It's sad, and it's unfortunate, but it all comes down to money, homeskillets.

When the Canadian Genie Awards airs this Monday, March 3, it might be with the lovely Sandra Oh leading festivities, but it will be doing so without any sort of Juno love. This might seem strange since, well, Ellen Page and Michael Cera are Canadian, as is director Jason Reitman, the comedy was filmed in Canada (British Columbia, to be exact), it had an extended Canadian cast, and a Canadian crew. Topping that Canuck goodness off with all the nominations and wins the film has received, it would seem certain that Juno would be all over the Genies.

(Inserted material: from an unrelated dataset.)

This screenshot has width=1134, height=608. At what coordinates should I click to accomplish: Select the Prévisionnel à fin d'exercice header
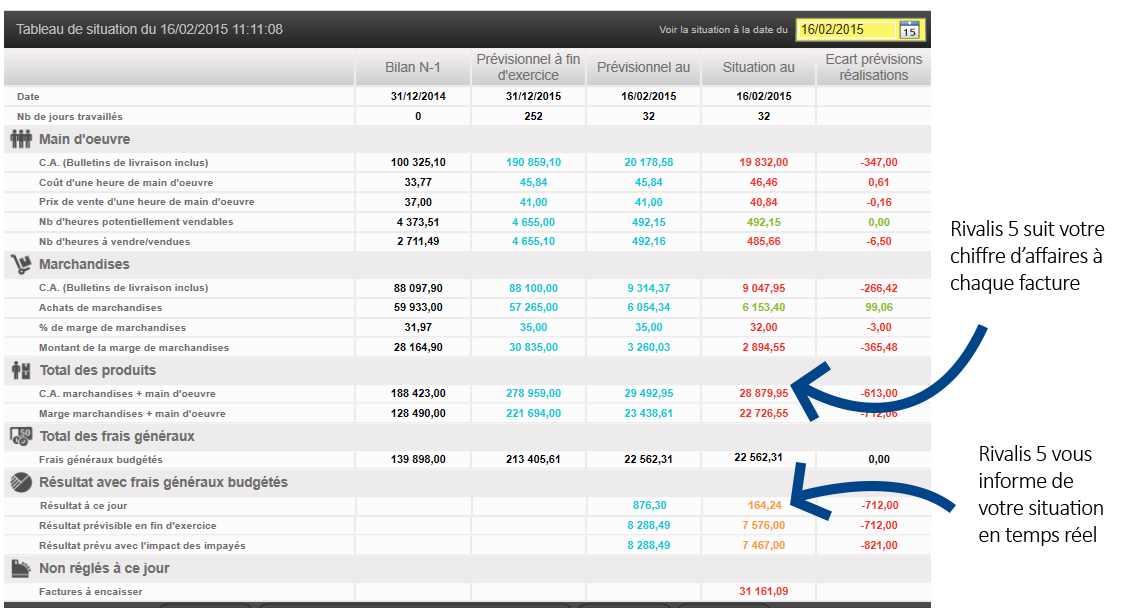click(x=528, y=67)
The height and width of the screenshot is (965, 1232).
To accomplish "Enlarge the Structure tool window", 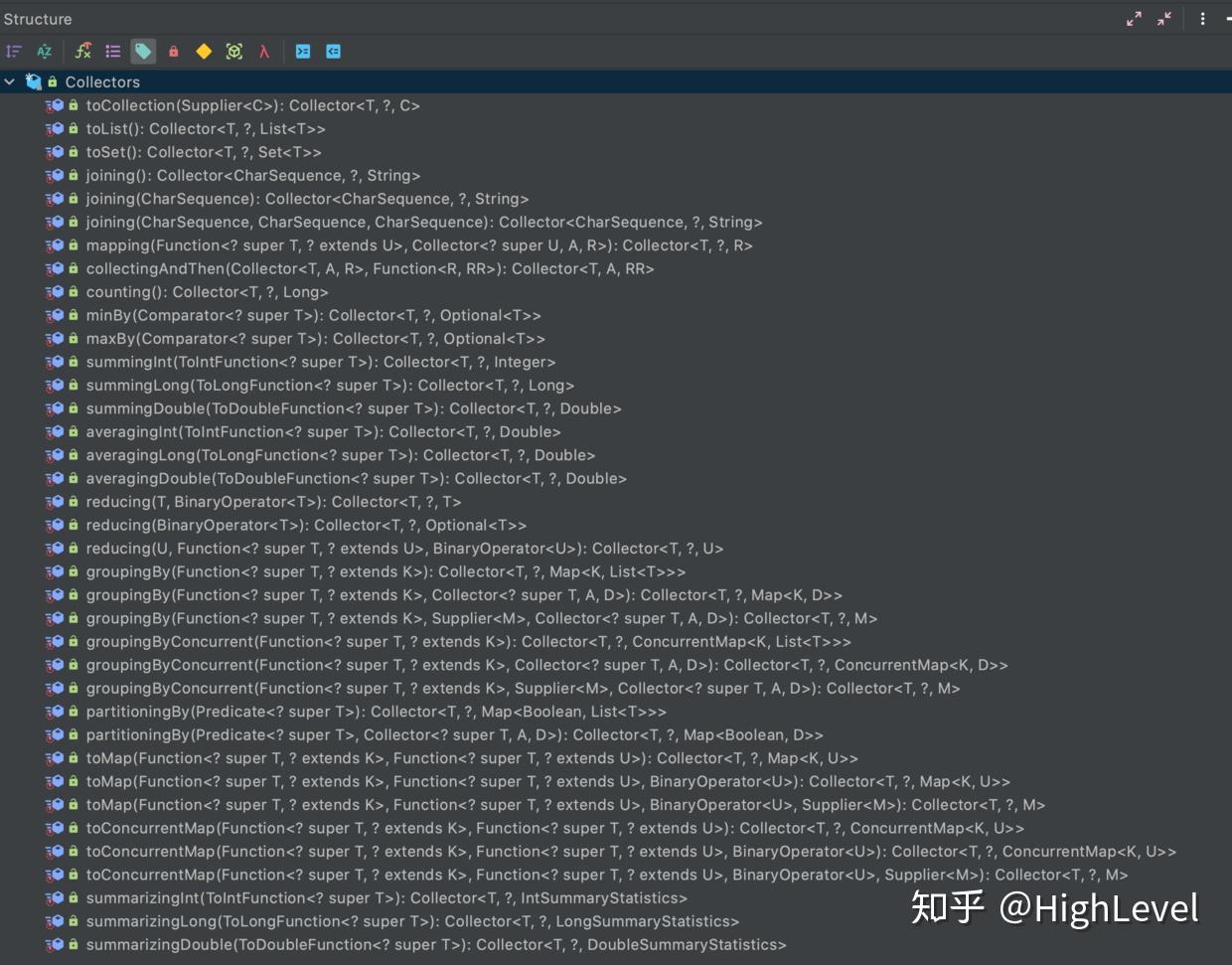I will [1134, 18].
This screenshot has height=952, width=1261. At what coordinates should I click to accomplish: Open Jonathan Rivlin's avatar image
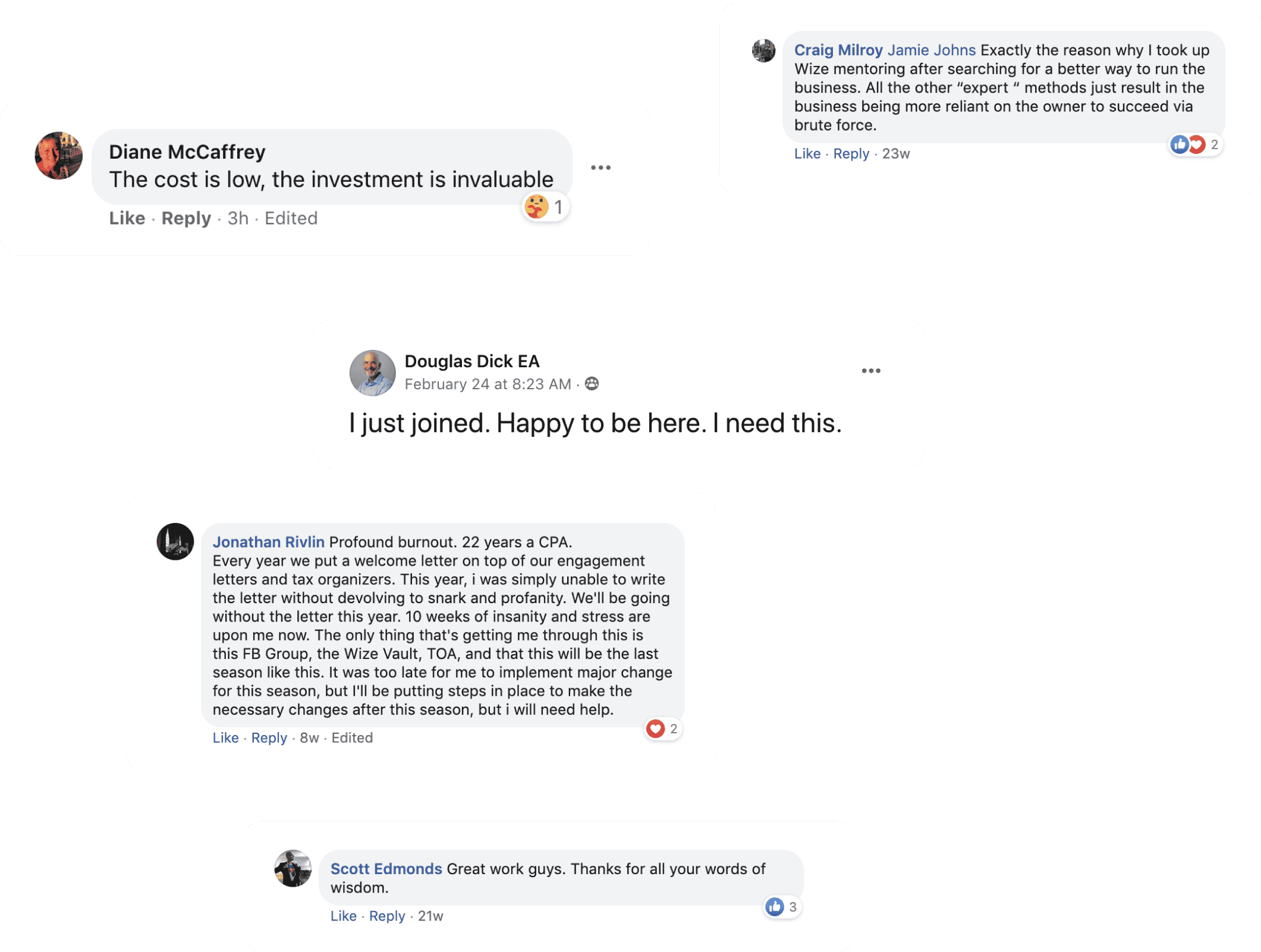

Not quite. As Yahoo/Reuters states: Genie rules say that some of the film's production budget must come from Canada for it to be deemed a Canadian film and be worthy of consideration. (Is there a certain, specific amount of "some," I wonder? Could some dudes just donate a $20 and make these sort of problems go away?) I see the rationale, but it sure makes for skewed selections. Ellen Page and her Diablo-led brethren have been snubbed, but Eastern Promises is in the running because approximately 20% of the film's budget came from Canada.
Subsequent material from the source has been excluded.